Problem details -> Rewrite the records below with "Klik hier" replaced by "Tik hier" wherever it occurs, leaving everything else unchanged and omitting the pictures.

Task inputs ->
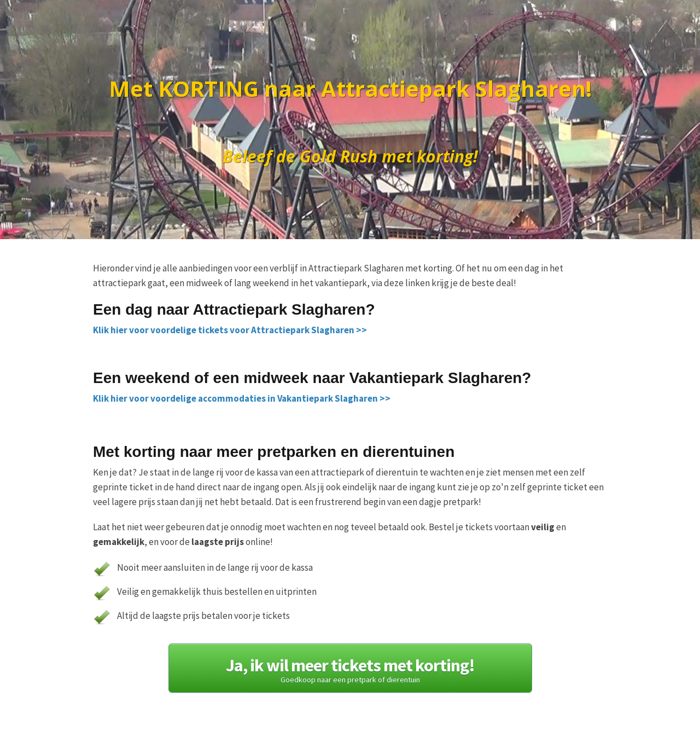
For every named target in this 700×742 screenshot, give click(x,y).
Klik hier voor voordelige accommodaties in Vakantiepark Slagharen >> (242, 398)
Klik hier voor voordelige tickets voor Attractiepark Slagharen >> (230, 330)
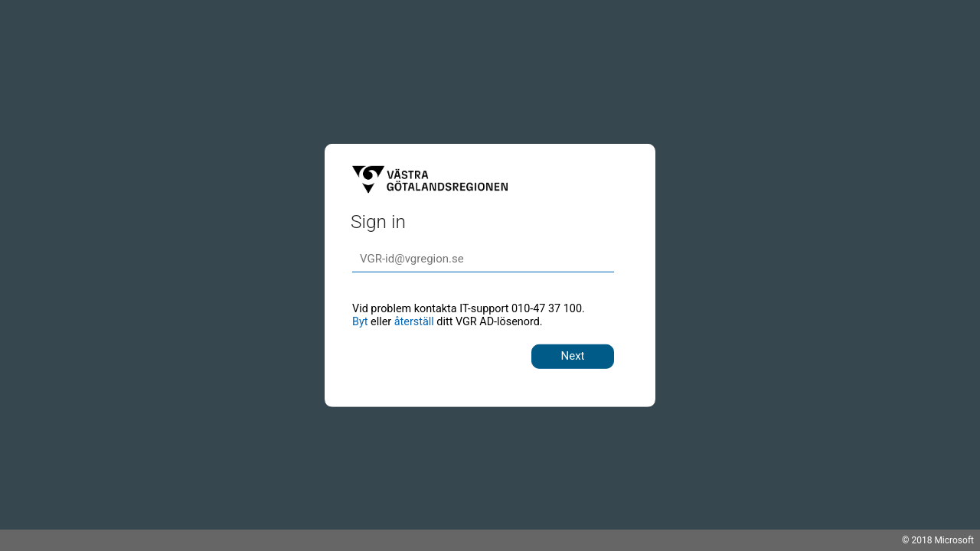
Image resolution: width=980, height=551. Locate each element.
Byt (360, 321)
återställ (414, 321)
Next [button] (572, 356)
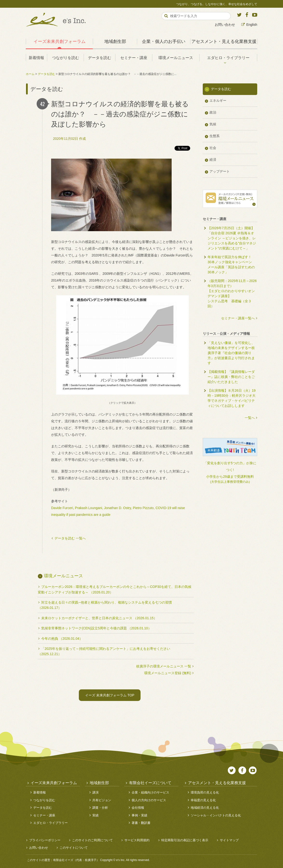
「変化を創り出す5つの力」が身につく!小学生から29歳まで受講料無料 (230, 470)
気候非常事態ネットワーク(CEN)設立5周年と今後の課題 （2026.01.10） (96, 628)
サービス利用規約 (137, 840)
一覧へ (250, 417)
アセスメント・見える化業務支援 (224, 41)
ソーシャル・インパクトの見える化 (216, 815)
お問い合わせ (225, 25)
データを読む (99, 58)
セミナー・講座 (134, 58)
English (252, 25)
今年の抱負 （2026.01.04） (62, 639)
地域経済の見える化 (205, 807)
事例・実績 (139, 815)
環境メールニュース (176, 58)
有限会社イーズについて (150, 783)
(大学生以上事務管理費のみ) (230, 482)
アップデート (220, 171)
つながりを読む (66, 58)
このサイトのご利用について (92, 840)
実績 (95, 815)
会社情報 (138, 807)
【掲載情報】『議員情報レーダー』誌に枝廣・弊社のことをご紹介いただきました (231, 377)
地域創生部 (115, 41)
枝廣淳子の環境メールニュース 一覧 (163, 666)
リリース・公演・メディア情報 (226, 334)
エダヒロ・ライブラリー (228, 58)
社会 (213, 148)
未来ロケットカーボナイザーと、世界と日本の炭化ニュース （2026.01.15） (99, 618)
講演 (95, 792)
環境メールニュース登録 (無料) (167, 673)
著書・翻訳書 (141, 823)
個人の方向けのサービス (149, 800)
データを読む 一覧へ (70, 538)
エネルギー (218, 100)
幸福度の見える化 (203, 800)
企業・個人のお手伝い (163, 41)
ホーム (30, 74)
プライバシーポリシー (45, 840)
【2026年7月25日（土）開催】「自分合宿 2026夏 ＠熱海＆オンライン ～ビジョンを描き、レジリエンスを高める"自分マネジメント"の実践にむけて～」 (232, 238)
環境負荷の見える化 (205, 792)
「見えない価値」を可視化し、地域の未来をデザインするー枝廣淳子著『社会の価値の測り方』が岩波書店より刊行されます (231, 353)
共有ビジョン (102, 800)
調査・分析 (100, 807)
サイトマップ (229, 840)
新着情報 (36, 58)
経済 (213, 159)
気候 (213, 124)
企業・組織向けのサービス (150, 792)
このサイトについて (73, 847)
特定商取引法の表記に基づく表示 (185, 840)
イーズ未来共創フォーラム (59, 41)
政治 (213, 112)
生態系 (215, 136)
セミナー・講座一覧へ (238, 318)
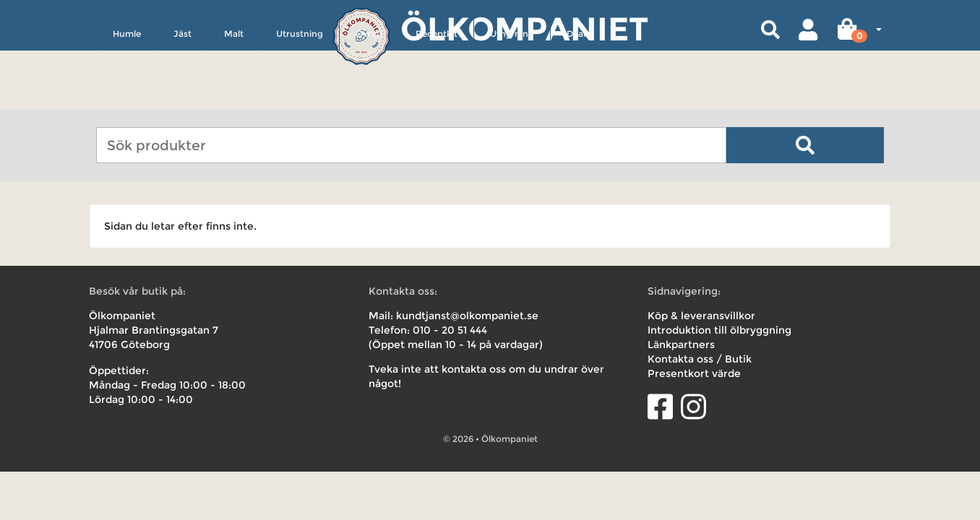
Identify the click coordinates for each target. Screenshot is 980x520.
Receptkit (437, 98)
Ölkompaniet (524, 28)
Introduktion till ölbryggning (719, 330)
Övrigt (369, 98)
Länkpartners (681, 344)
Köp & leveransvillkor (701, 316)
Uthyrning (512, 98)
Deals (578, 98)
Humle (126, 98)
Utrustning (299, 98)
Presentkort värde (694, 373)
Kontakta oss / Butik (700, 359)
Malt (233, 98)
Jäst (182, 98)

Solution ->
For every named target in this 700×742 screenshot, give click(x,y).
Tik hier voor voordelige accommodaties in Vakantiepark Slagharen >> (242, 398)
Tik hier voor voordelige tickets voor Attractiepark Slagharen >> (230, 330)
Image resolution: width=980, height=551. Locate each element.
Byt (360, 321)
återställ (414, 321)
Next [button] (572, 356)
「変化を創り出す5つの力」が身につく!小学生から29歳まで受講料無料 (230, 470)
気候非常事態ネットワーク(CEN)設立5周年と今後の課題 （2026.01.10） (96, 628)
サービス利用規約 (137, 840)
一覧へ (250, 417)
アセスメント・見える化業務支援 (224, 41)
ソーシャル・インパクトの見える化 (216, 815)
お問い合わせ (225, 25)
データを読む (99, 58)
セミナー・講座 (134, 58)
English (252, 25)
今年の抱負 （2026.01.04） (62, 639)
地域経済の見える化 (205, 807)
事例・実績 (139, 815)
環境メールニュース (176, 58)
有限会社イーズについて (150, 783)
(大学生以上事務管理費のみ) (230, 482)
アップデート (220, 171)
つながりを読む (66, 58)
このサイトのご利用について (92, 840)
実績 (95, 815)
会社情報 (138, 807)
【掲載情報】『議員情報レーダー』誌に枝廣・弊社のことをご紹介いただきました (231, 377)
地域創生部 (115, 41)
枝廣淳子の環境メールニュース 一覧 (163, 666)
リリース・公演・メディア情報 (226, 334)
エダヒロ・ライブラリー (228, 58)
社会 (213, 148)
未来ロケットカーボナイザーと、世界と日本の炭化ニュース （2026.01.15） (99, 618)
講演 (95, 792)
環境メールニュース登録 (無料) (167, 673)
著書・翻訳書 (141, 823)
個人の方向けのサービス (149, 800)
データを読む 一覧へ (70, 538)
エネルギー (218, 100)
幸福度の見える化 (203, 800)
企業・個人のお手伝い (163, 41)
ホーム (30, 74)
プライバシーポリシー (45, 840)
【2026年7月25日（土）開催】「自分合宿 2026夏 ＠熱海＆オンライン ～ビジョンを描き、レジリエンスを高める"自分マネジメント"の実践にむけて～」 (232, 238)
環境負荷の見える化 (205, 792)
「見えない価値」を可視化し、地域の未来をデザインするー枝廣淳子著『社会の価値の測り方』が岩波書店より刊行されます (231, 353)
共有ビジョン (102, 800)
調査・分析 (100, 807)
サイトマップ (229, 840)
新着情報 (36, 58)
経済 (213, 159)
気候 (213, 124)
企業・組織向けのサービス (150, 792)
このサイトについて (73, 847)
特定商取引法の表記に基づく表示 (185, 840)
イーズ未来共創フォーラム (59, 41)
政治 (213, 112)
生態系 (215, 136)
セミナー・講座一覧へ (238, 318)
Identify the click coordinates for each target. Screenshot is 980x520.
Receptkit (437, 98)
Ölkompaniet (524, 28)
Introduktion till ölbryggning (719, 330)
Övrigt (369, 98)
Länkpartners (681, 344)
Köp & leveransvillkor (701, 316)
Uthyrning (512, 98)
Deals (578, 98)
Humle (126, 98)
Utrustning (299, 98)
Presentkort värde (694, 373)
Kontakta oss / Butik (700, 359)
Malt (233, 98)
Jäst (182, 98)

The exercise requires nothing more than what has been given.